Word and element location data
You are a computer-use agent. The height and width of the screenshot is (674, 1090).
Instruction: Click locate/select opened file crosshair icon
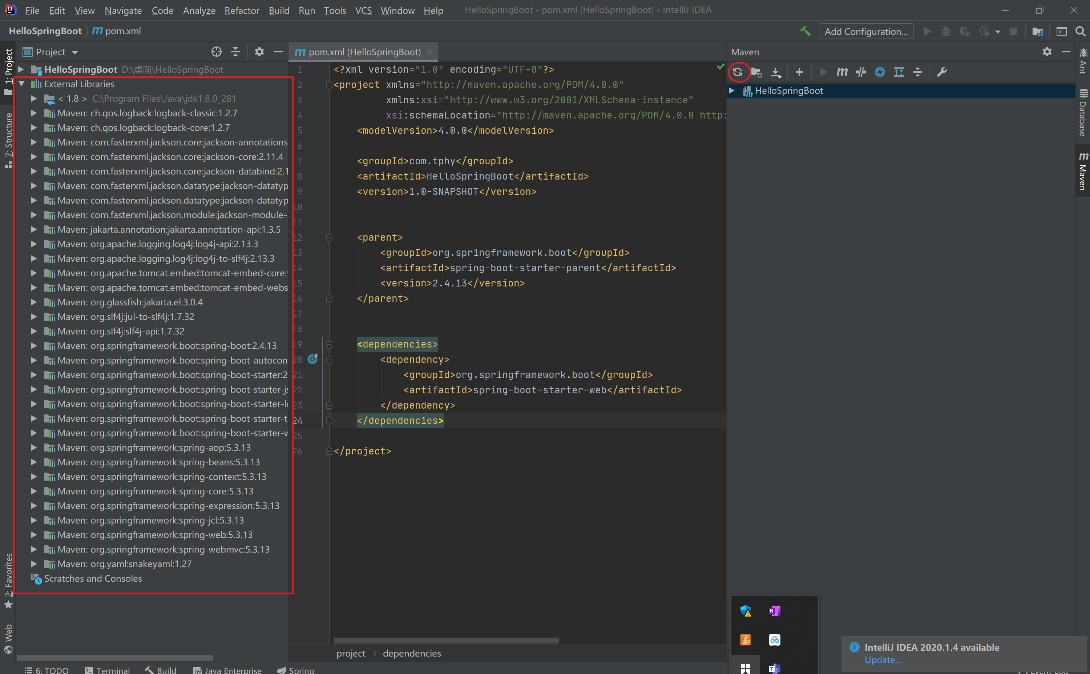216,52
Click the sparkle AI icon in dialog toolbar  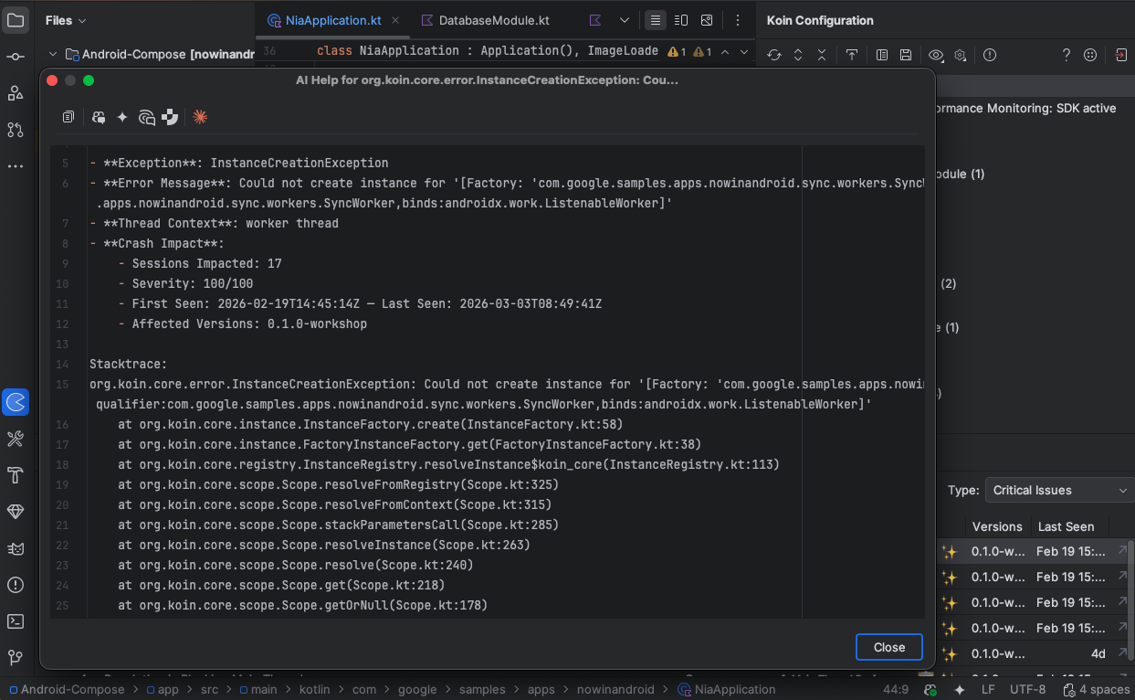[x=122, y=117]
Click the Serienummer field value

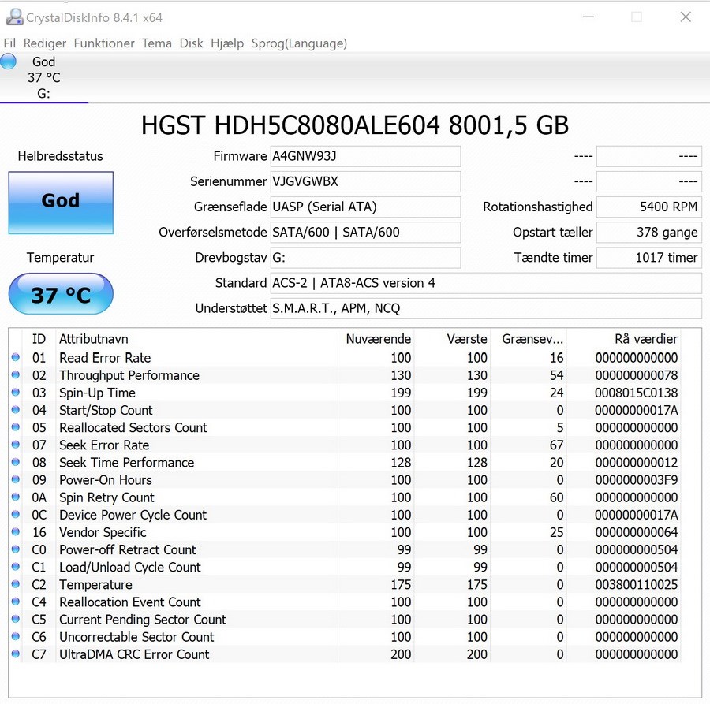tap(365, 181)
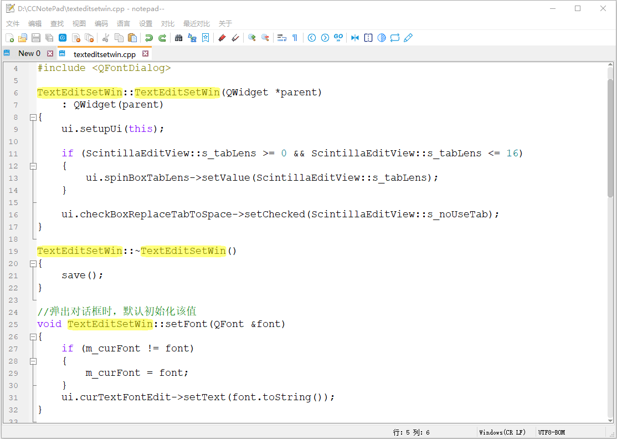This screenshot has height=439, width=617.
Task: Switch to the New 0 tab
Action: tap(29, 54)
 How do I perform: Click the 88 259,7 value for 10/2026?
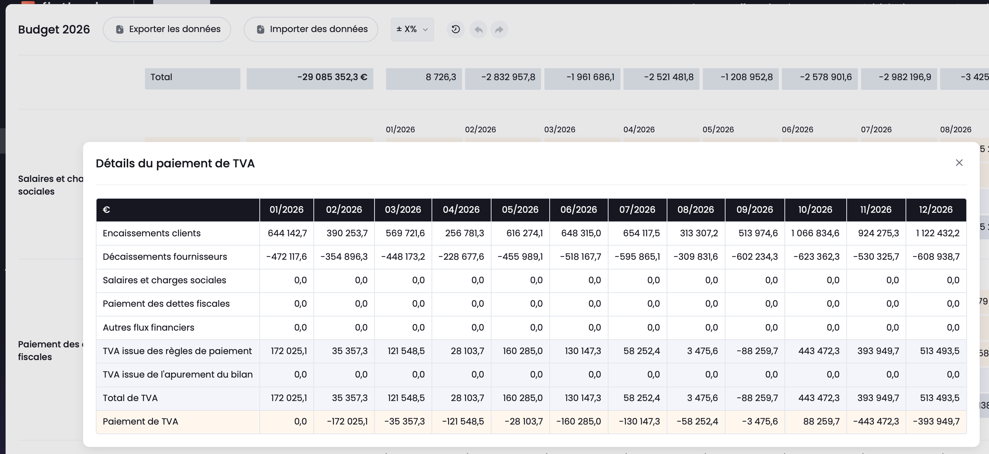coord(821,422)
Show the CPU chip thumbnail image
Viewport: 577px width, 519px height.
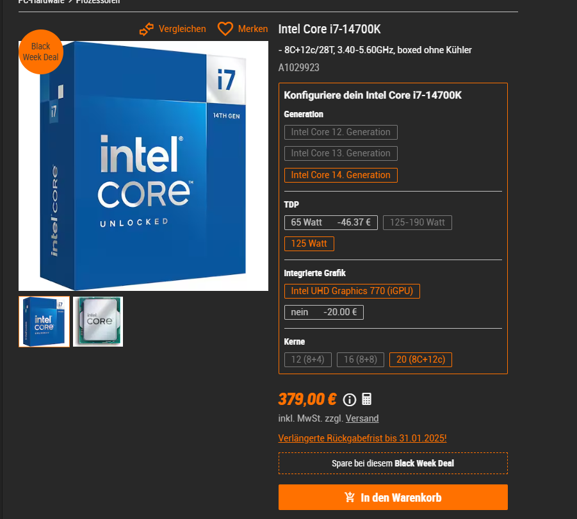click(98, 322)
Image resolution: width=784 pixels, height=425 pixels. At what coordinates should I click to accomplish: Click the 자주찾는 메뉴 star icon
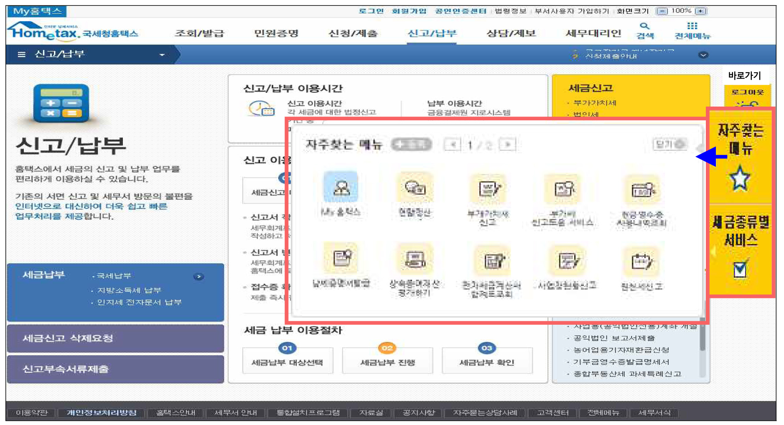[740, 178]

# [What you will do]
Give the lines from the line with "Click the Serienummer field value" to the line with "click(98, 322)", both included, as a numbered list, without blank lines and without the pictures.

# [Exercise answer]
1. Click the Serienummer field value
2. tap(365, 181)
3. This screenshot has height=439, width=617.
4. Task: Switch to the New 0 tab
5. Action: tap(29, 54)
6.  How do I perform: Click the 88 259,7 value for 10/2026?
7. coord(821,422)
8. Show the CPU chip thumbnail image
9. Viewport: 577px width, 519px height.
10. click(98, 322)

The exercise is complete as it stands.